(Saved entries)

---------------

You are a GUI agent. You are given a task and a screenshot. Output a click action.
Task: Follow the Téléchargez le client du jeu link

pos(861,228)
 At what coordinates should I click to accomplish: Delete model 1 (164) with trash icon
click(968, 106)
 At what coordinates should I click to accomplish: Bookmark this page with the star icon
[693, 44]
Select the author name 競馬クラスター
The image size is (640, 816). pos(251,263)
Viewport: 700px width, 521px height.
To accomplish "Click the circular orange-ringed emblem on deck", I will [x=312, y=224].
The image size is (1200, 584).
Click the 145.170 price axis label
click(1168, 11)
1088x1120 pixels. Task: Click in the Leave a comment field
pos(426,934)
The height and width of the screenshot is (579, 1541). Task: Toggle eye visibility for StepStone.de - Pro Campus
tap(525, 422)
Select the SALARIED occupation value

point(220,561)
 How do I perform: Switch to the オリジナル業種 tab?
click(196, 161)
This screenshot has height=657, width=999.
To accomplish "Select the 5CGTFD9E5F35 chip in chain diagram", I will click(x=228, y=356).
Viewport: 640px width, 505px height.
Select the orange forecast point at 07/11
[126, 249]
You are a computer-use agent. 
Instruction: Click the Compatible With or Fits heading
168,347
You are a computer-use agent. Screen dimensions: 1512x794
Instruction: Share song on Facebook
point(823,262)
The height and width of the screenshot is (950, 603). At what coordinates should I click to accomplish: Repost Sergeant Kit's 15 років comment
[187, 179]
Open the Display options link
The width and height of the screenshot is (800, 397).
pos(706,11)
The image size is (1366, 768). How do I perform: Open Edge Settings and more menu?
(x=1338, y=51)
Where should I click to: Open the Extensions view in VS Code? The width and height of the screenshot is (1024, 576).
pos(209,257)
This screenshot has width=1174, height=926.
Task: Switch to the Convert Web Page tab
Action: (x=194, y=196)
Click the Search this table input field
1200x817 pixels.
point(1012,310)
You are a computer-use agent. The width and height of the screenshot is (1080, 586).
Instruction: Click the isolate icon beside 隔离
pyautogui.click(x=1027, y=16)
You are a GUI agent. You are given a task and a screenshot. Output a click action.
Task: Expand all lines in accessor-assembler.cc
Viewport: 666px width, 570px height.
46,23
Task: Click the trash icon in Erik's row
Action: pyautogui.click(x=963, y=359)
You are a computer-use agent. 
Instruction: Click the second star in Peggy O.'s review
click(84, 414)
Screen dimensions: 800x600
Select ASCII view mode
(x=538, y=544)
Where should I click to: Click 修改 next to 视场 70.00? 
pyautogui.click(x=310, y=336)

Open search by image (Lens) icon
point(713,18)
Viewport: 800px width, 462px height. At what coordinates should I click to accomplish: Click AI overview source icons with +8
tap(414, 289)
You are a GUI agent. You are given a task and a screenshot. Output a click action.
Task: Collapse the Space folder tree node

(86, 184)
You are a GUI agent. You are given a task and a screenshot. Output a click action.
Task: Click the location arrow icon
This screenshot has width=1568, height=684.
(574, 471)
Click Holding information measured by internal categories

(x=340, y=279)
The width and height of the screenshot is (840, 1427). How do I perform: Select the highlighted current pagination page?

---------------

**Problem statement:** Your reply should consist of all the records, restated exactly.

**Completed task:**
You are a GUI agent. You are given a task and a screenshot. Output a click action.
Task: Follow the Téléchargez le client du jeu link

pos(861,228)
 At what coordinates should I click to accomplish: Delete model 1 (164) with trash icon
click(968, 106)
 At what coordinates should I click to accomplish: Bookmark this page with the star icon
[693, 44]
Select the author name 競馬クラスター
The image size is (640, 816). pos(251,263)
Viewport: 700px width, 521px height.
To accomplish "Click the circular orange-ringed emblem on deck", I will [x=312, y=224].
The image size is (1200, 584).
Click the 145.170 price axis label
click(1168, 11)
1088x1120 pixels. Task: Click in the Leave a comment field
pos(426,934)
The height and width of the screenshot is (579, 1541). Task: Toggle eye visibility for StepStone.de - Pro Campus
tap(525, 422)
Select the SALARIED occupation value

point(220,561)
 How do I perform: Switch to the オリジナル業種 tab?
click(196, 161)
This screenshot has height=657, width=999.
To accomplish "Select the 5CGTFD9E5F35 chip in chain diagram", I will click(x=228, y=356).
Viewport: 640px width, 505px height.
Select the orange forecast point at 07/11
[126, 249]
You are a computer-use agent. 
Instruction: Click the Compatible With or Fits heading
168,347
You are a computer-use agent. Screen dimensions: 1512x794
Instruction: Share song on Facebook
point(823,262)
The height and width of the screenshot is (950, 603). At what coordinates should I click to accomplish: Repost Sergeant Kit's 15 років comment
[187, 179]
Open the Display options link
The width and height of the screenshot is (800, 397).
pos(706,11)
The image size is (1366, 768). How do I perform: Open Edge Settings and more menu?
(x=1338, y=51)
Where should I click to: Open the Extensions view in VS Code? The width and height of the screenshot is (1024, 576).
pos(209,257)
This screenshot has width=1174, height=926.
Task: Switch to the Convert Web Page tab
Action: (x=194, y=196)
Click the Search this table input field
1200x817 pixels.
point(1012,310)
You are a computer-use agent. The width and height of the screenshot is (1080, 586).
Instruction: Click the isolate icon beside 隔离
pyautogui.click(x=1027, y=16)
You are a GUI agent. You are given a task and a screenshot. Output a click action.
Task: Expand all lines in accessor-assembler.cc
Viewport: 666px width, 570px height.
46,23
Task: Click the trash icon in Erik's row
Action: pyautogui.click(x=963, y=359)
You are a computer-use agent. 
Instruction: Click the second star in Peggy O.'s review
click(84, 414)
Screen dimensions: 800x600
Select ASCII view mode
(x=538, y=544)
Where should I click to: Click 修改 next to 视场 70.00? 
pyautogui.click(x=310, y=336)

Open search by image (Lens) icon
point(713,18)
Viewport: 800px width, 462px height. At what coordinates should I click to accomplish: Click AI overview source icons with +8
tap(414, 289)
You are a GUI agent. You are given a task and a screenshot. Output a click action.
Task: Collapse the Space folder tree node

(86, 184)
You are a GUI agent. You are given a task and a screenshot. Output a click action.
Task: Click the location arrow icon
This screenshot has width=1568, height=684.
(574, 471)
Click Holding information measured by internal categories

(x=340, y=279)
The width and height of the screenshot is (840, 1427). How do I perform: Select the highlighted current pagination page?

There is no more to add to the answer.